EXERCISE OBJECTIVE
Convert the stretch of lines below, from the line containing "on stack-trace-line: at" through the end, into a JSON list of strings with one string per line, leaving out blank lines.

*** Begin section ***

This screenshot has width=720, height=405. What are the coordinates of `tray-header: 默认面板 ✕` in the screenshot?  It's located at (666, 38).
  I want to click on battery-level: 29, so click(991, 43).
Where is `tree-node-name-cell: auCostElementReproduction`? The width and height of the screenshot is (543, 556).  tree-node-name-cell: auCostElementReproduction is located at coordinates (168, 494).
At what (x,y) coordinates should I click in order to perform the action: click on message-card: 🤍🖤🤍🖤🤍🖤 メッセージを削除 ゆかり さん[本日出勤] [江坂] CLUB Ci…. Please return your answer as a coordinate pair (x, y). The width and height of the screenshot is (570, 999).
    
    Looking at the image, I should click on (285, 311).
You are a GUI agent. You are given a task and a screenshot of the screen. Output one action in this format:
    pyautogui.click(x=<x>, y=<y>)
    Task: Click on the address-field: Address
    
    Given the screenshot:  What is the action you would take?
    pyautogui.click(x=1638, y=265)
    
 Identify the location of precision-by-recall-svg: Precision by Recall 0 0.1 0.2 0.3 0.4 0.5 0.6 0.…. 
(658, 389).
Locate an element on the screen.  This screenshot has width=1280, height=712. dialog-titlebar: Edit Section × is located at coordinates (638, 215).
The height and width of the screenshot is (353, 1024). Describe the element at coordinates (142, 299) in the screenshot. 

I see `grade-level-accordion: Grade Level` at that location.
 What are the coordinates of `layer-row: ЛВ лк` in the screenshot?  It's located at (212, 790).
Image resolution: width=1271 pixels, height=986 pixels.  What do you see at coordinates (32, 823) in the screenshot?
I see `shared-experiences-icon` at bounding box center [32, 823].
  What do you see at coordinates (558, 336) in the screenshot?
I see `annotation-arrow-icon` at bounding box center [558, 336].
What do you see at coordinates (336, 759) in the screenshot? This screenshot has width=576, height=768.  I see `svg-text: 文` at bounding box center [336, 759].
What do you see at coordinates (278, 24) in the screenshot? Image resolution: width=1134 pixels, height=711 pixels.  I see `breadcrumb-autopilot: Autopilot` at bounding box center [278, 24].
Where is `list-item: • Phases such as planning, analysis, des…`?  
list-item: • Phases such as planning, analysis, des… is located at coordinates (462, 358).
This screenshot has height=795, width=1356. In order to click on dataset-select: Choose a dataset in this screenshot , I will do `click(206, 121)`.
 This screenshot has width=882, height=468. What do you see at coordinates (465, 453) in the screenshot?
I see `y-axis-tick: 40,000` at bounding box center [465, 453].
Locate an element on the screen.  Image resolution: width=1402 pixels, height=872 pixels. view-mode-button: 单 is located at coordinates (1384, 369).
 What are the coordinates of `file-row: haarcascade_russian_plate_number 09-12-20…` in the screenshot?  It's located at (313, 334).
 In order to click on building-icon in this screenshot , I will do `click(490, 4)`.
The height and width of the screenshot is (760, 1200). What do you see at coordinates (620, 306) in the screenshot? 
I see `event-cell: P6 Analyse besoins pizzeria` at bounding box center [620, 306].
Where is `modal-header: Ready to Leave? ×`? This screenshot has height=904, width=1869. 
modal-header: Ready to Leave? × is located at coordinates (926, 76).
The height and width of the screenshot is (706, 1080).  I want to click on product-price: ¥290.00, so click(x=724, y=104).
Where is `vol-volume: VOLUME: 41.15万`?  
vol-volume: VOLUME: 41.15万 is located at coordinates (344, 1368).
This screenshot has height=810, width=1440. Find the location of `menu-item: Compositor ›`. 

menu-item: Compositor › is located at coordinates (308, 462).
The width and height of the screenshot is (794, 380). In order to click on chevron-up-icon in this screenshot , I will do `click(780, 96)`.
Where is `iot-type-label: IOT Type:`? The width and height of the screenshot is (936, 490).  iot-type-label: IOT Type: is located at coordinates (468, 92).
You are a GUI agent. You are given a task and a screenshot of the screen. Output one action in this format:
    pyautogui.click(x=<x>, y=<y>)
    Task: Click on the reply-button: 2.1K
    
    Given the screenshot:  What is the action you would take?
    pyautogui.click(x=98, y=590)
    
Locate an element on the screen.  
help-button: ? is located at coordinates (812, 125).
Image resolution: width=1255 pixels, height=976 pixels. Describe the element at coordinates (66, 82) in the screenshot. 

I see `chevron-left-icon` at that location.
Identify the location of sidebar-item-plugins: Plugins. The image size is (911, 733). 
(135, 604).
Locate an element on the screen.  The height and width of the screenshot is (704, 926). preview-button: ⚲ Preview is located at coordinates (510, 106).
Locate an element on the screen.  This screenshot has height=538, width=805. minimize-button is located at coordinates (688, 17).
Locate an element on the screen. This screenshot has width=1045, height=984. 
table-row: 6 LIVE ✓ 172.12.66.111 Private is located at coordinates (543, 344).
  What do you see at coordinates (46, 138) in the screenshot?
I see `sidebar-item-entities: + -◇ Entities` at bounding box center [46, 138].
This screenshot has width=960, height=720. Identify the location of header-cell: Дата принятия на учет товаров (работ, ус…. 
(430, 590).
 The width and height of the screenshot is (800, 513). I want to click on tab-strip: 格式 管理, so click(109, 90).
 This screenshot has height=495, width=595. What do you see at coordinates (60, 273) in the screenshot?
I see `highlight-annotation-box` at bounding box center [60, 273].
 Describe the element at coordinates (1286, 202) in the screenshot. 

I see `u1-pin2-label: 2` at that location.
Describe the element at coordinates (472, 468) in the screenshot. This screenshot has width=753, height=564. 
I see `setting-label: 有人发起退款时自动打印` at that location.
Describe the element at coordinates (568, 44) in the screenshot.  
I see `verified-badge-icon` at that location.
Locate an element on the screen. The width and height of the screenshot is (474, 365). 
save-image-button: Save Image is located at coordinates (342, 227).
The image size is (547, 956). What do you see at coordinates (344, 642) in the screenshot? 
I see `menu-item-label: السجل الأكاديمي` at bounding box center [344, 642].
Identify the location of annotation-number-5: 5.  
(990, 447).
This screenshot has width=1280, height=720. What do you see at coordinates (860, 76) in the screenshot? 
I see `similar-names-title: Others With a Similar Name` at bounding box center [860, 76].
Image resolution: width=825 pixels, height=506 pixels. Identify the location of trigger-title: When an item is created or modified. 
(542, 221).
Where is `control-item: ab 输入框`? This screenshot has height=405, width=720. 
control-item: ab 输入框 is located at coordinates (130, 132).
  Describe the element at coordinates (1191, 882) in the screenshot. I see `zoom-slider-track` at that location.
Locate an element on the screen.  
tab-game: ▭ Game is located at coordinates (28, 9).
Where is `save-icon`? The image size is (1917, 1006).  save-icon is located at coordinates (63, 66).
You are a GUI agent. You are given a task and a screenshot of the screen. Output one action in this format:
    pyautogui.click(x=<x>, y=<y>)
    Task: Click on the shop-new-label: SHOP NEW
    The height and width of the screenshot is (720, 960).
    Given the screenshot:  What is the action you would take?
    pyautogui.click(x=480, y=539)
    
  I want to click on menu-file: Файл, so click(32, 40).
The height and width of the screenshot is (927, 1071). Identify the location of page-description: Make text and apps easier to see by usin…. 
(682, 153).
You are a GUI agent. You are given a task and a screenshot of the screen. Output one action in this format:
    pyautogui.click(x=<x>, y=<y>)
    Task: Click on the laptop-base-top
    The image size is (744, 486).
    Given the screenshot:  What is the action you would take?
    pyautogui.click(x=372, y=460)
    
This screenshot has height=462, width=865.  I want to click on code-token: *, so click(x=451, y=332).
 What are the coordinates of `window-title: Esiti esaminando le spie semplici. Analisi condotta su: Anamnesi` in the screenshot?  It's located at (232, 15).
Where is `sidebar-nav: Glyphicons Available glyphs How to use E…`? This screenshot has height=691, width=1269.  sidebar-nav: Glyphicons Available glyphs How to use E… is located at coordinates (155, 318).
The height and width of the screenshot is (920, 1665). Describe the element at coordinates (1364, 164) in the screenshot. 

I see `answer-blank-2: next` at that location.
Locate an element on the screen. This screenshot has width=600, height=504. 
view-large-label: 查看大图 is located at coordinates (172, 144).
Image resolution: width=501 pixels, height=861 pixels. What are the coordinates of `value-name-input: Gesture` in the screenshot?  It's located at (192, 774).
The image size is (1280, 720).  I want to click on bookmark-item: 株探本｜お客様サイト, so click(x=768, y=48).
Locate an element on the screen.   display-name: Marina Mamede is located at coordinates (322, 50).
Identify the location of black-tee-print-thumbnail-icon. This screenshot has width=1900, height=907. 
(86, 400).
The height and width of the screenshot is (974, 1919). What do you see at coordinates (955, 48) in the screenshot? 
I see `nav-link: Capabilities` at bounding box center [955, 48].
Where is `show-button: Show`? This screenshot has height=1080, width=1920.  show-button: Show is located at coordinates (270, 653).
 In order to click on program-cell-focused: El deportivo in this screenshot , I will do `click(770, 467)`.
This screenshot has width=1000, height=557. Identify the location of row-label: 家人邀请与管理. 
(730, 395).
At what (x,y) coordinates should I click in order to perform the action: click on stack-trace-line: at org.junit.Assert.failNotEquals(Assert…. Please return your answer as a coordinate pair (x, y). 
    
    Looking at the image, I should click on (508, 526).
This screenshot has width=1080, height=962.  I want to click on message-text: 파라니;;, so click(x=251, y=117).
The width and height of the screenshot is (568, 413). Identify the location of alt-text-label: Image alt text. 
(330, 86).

*** End section ***

SOLUTION FOR THIS TASK
[
  "At what (x,y) coordinates should I click in order to perform the action: click on stack-trace-line: at org.junit.Assert.failNotEquals(Assert…. Please return your answer as a coordinate pair (x, y). ",
  "    Looking at the image, I should click on (508, 526).",
  "This screenshot has width=1080, height=962.  I want to click on message-text: 파라니;;, so click(x=251, y=117).",
  "The width and height of the screenshot is (568, 413). Identify the location of alt-text-label: Image alt text. ",
  "(330, 86)."
]